Kentucky Attorney General Jack Conway declined to defend his state's ban on same-sex marriage in court.National Journal

Kentucky Democrats have been outraising state Republicans in this year's race for governor — and that includes Kentucky donations to the two national committees supporting the party nominees, the Democratic and Republican Governors Associations.

Midyear fundraising reports filed with the Internal Revenue Service show the DGA raised just over $417,000 from Kentucky-based donors, while the RGA brought in $155,000 in the first six months of 2015. For the GOP group, that's a sharp decline from the $1.2 million it raised from Kentucky donors during the same period during the last gubernatorial race. Meanwhile, the DGA's Kentucky-based contributions are up from 2011, when it brought in $142,250 from January through June.

Those figures come on top of reports that the Kentucky Democratic Party outpaced the Kentucky Republican Party nearly three-to-one in fundraising for the first half of the year. And Democratic nominee Jack Conway, Kentucky's attorney general, had $1.5 million in the bank in mid-July, while Republican nominee Matt Bevin — who fought his way through a multiway primary while Conway skated to his nomination — had less than $3,000.

Bevin could have a quick fix to his financial woes: his own fortune. Bevin, who gave his 2014 Senate campaign against Mitch McConnell $1.25 million, has already self-funded his gubernatorial bid to the tune of $2.5 million. But Bevin has previously shown little capacity to raise additional money, and that and his frayed ties with the McConnell-led GOP establishment have raised questions about his ability to compete with Conway.

Scott Jennings, a GOP strategist from Kentucky, said the RGA's low Kentucky fundraising had nothing to do with Bevin as a candidate. "Kentucky isn't traditionally a huge donor state to the RGA," Jennings said. "It is much easier for the DGA since they have the incumbent here and have for the past seven years."
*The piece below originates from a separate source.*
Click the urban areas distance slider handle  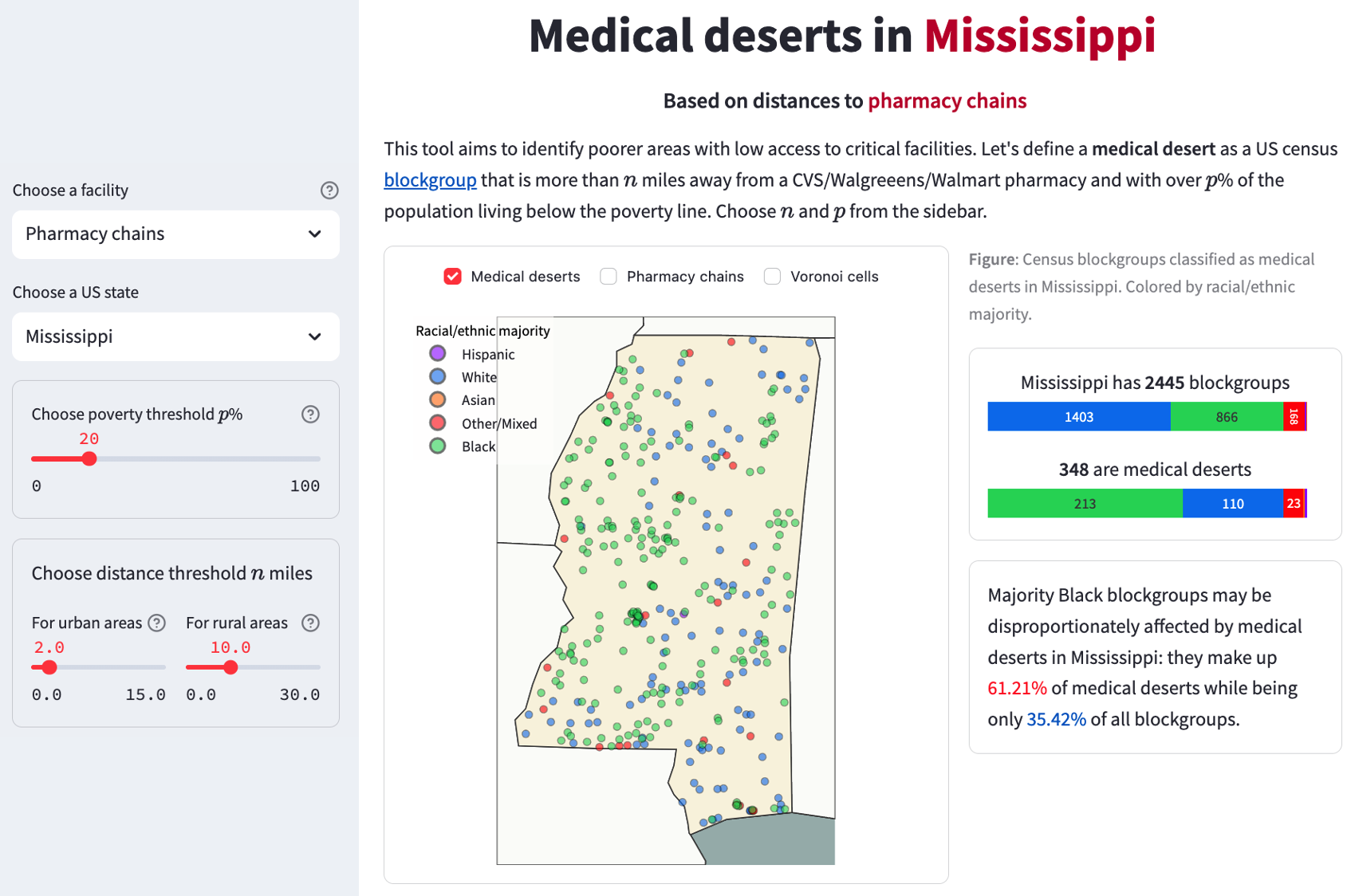point(49,667)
Gov. Steve Beshear hosted a policy conference coupled with a DGA fundraiser around the time of the Kentucky Derby this year. At least two bipartisan, in-state government-affairs firms gave $5,000 apiece to the Democratic committee. One, McCarthy Strategic Solutions, is led by John McCarthy, a former Kentucky Republican Party chair. The other, Commonwealth Alliances LLC, is co-led by a former McConnell staffer, Patrick Jennings. Jennings said his firm's DGA contribution was meant to reflect a show of support for Gov. Steve Beshear, not necessarily Conway. The firm had never given to either gubernatorial committee before. Meanwhile, McCarthy's firm gave only to the RGA in 2011.
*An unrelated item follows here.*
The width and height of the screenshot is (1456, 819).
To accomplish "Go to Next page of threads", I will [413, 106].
There are two main reasons, though, why the RGA's Kentucky receipts have declined since 2011: Terry Stephens and B. Wayne Hughes Jr., a pair of major GOP donors. Stephens and Hughes gave a combined total of $1.1 million to the RGA four years ago, and neither has given this year. Earlier this year, Stephens told National Journal he was uneasy about committing money to Bevin's gubernatorial bid, citing a lack of personal ties between the two men. (The 2011 Republican gubernatorial nominee was Stephens's son-in-law.) Stephens did, however, commit $300,000 to an outside PAC this year aiding one of Bevin's main primary opponents, state Agriculture Commissioner James Comer.

RGA spokesman Jon Thompson could not be reached for comment by phone or email.
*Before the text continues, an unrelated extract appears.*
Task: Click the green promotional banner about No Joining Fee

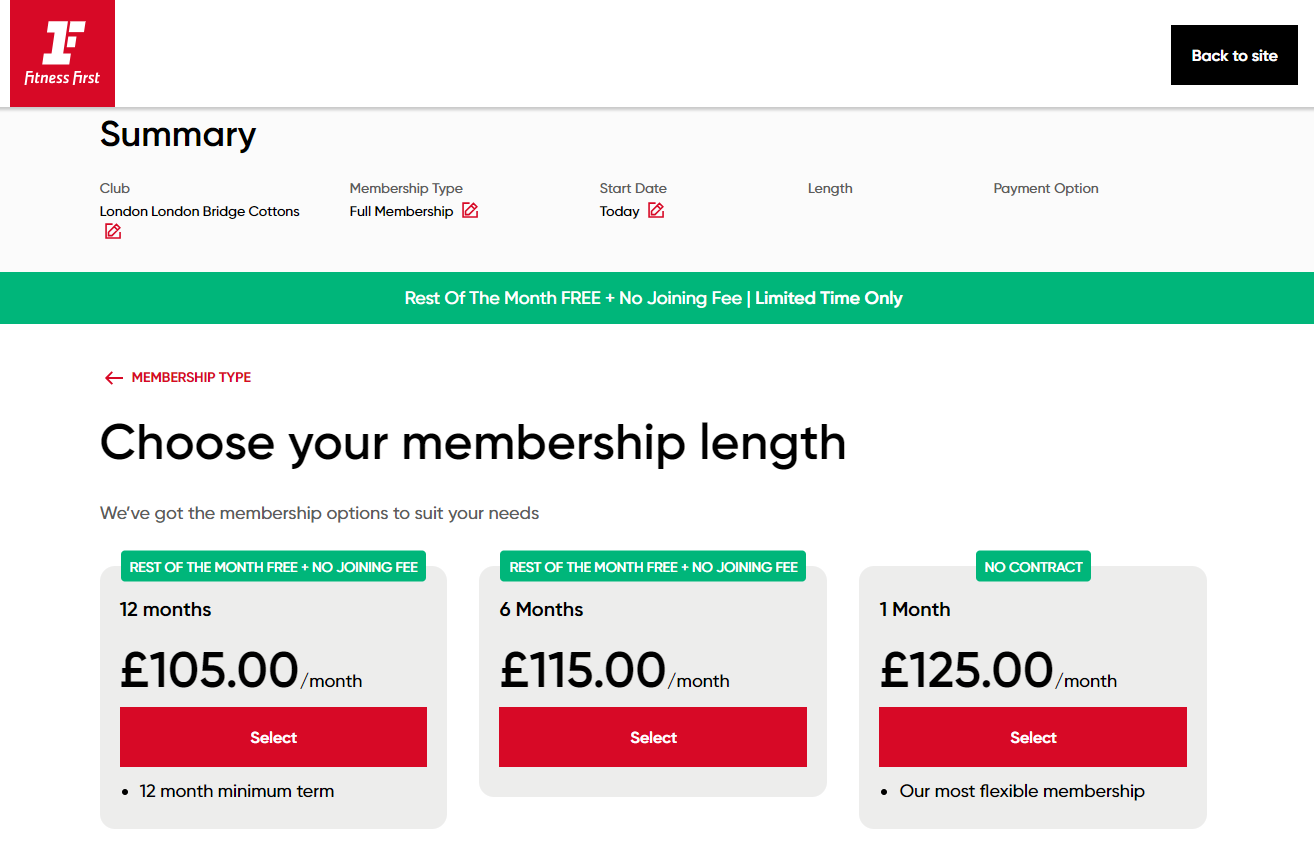Action: click(657, 297)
Spencer Noe, a longtime former legal counsel to Kentucky Republicans who gave $1,000 to Comer earlier this year, also gave smaller amounts to the RGA in past years. But Noe sounded ambivalent at best about donating more to Bevin or to a supportive group later this year. "Probably not," Noe said. "I'm pretty well tapped out."

Noe didn't offer a personal opinion on Bevin, but he repeatedly emphasized, "It's sort of a strange year here in Kentucky," because of Bevin's damaging primary loss to McConnell in last year's U.S. Senate race. Noe did point to Bevin's personal wealth as one reason, other than ideology or personality, of why some donors might feel less inclined to give this year. "Well, you know, if a guy puts four or five million of his own money in a race, why should anybody else give him money?"

There's another problem looming for Democrats: Despite the in-state numbers, Republicans won't be at a loss for funds to help Bevin win. The RGA raised $24.4 million in total in the first half of 2015, while the DGA raised $17 million. Later this month, McConnell and two well-respected players in Kentucky Republican circles, coal magnate Joe Craft and GOP fundraiser Kelly Knight, will host a fundraiser for Bevin. But Bevin and the state party have a lot of catching up to do before they file their next fundraising reports in early October.